• [AIM 1]:
In the forum thread about estimating test cases, what does UC stand for?

++++++++++++++++++++

1. ## how to estimate the number of TC

How can we estimate the time required to create test cases? If we have a UC document which contains let say 100 page, is there a standard equation to estimate the number of required test cases, and estimate the required time?

2. ## Re: how to estimate the number of TC

A difficult one! There are no standards that apply for every engagement.
I might be being dense but I don't know what you mean by a UC document. Assuming it is a requirements definition or functional specification (with a total number of requirements/functions). The way i would approach it is as follows:
- Categorise the requirements/functions depending on complexity to test (high, medium, low)
- Pick a typical example from each category and determine no. of test cases required.
- extrapolate up to get estimated total number of test cases.

You can then follow the same process for estimating time (e.g. categorise test cases in terms of time to execute (high, medium or low) and produce an estimate in time for each category. Multiply time/category by number in each category and you have an estimate of effort.

Estimating is useful, however very difficult to be accurate first time round. The trick is to learn from your first estimation and review all the categories after you have completed the test case development and execution phases of your project.

I hope this helps - could be totally pointless if I have misinterpreted what you mean by a UC document.

---------

Tom

3. ## Re: how to estimate the number of TC

UC = Use Case

... at least this might be ...

Might be an interesting question: What's the relationship between Use Case and Test Case?
This could also help answering qa_tester's question ...

Regards,
Juergen

4. ## Re: how to estimate the number of TC

You'd have thought I would have been able to work that out. I think the process in my original post still stands given the Use Case situation.

++++++++++++++++++++

• [AIM 2]:
Reproduce the entries word for word, beginning at the line that contains "Brandon (941, 931)" and stopping after the last of the entries.

++++++++++++++++++++

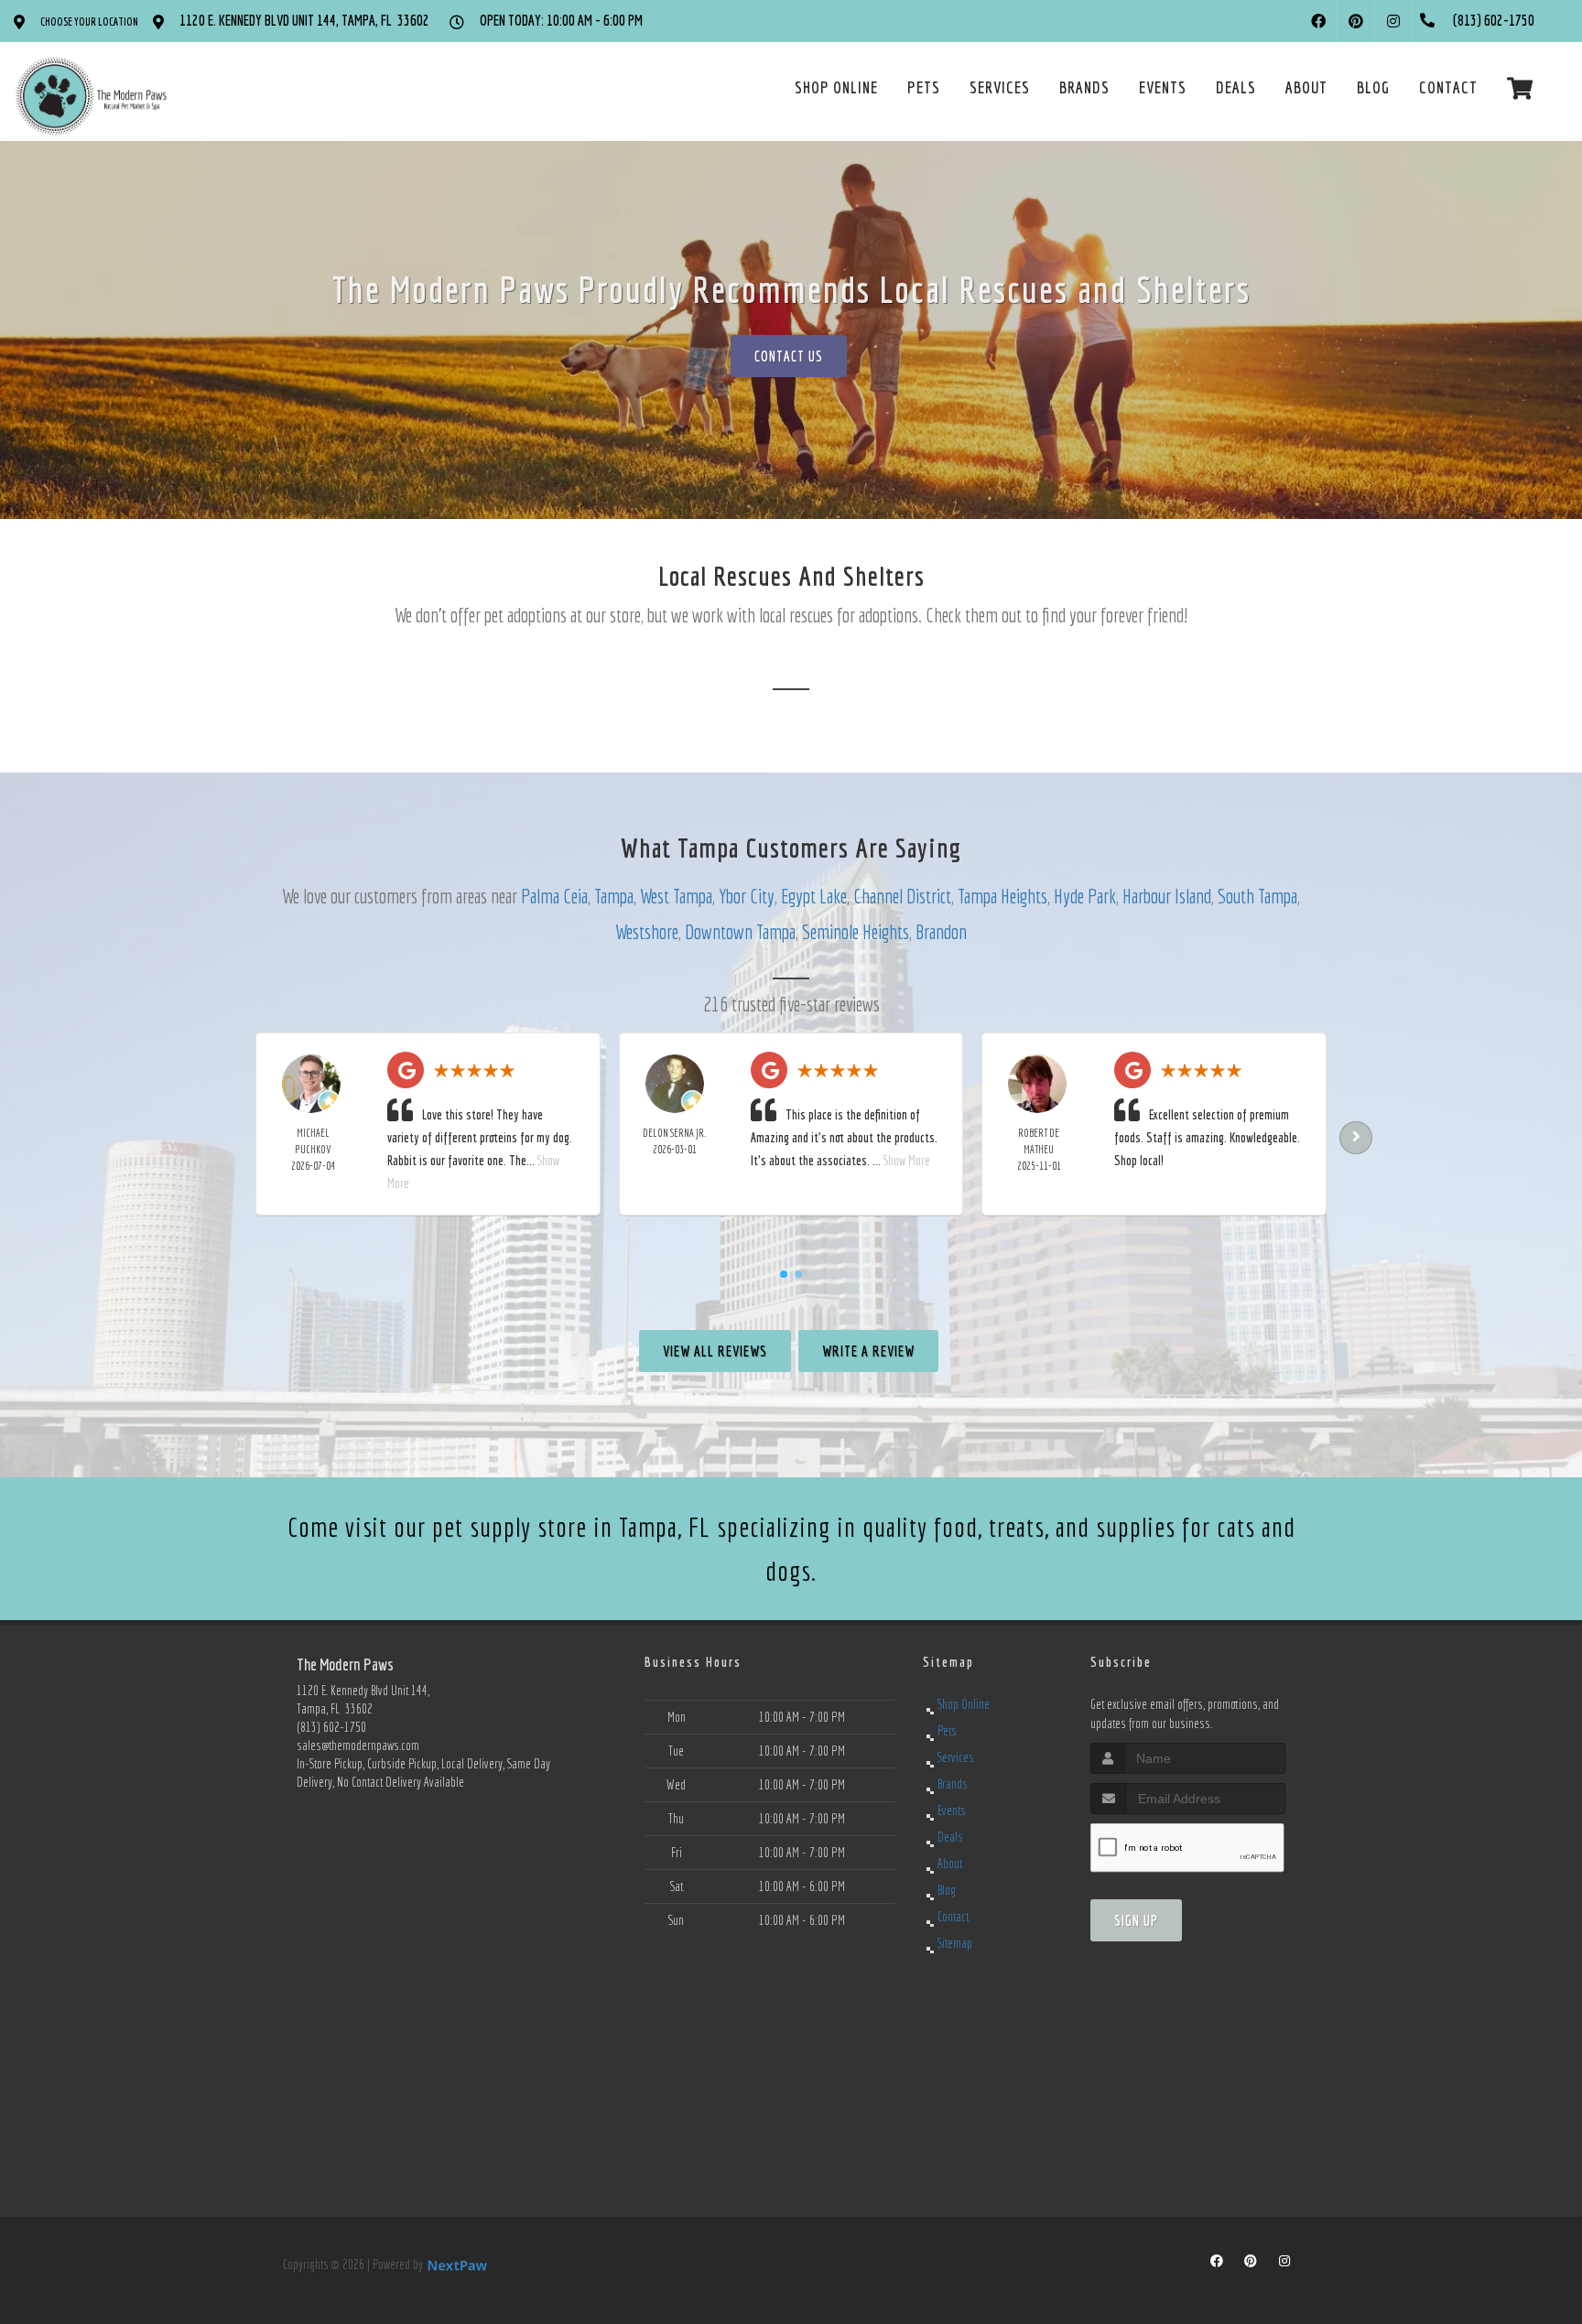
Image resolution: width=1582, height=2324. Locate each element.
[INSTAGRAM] (1393, 21)
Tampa (614, 895)
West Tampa (676, 895)
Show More (906, 1160)
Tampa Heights (1002, 895)
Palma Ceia (554, 895)
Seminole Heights (855, 931)
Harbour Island (1166, 895)
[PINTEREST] (1356, 21)
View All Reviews (715, 1351)
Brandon (941, 931)
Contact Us (788, 356)
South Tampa (1257, 895)
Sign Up (1136, 1920)
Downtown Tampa (740, 931)
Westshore (646, 931)
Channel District (902, 895)
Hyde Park (1085, 895)
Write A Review (868, 1351)
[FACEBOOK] (1318, 21)
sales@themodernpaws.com (358, 1745)
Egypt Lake (814, 895)
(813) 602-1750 (331, 1727)
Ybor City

++++++++++++++++++++

• [TASK RESPONSE 1]:
Use Case

• [TASK RESPONSE 2]:
Brandon (941, 931)
Contact Us (788, 356)
South Tampa (1257, 895)
Sign Up (1136, 1920)
Downtown Tampa (740, 931)
Westshore (646, 931)
Channel District (902, 895)
Hyde Park (1085, 895)
Write A Review (868, 1351)
[FACEBOOK] (1318, 21)
sales@themodernpaws.com (358, 1745)
Egypt Lake (814, 895)
(813) 602-1750 (331, 1727)
Ybor City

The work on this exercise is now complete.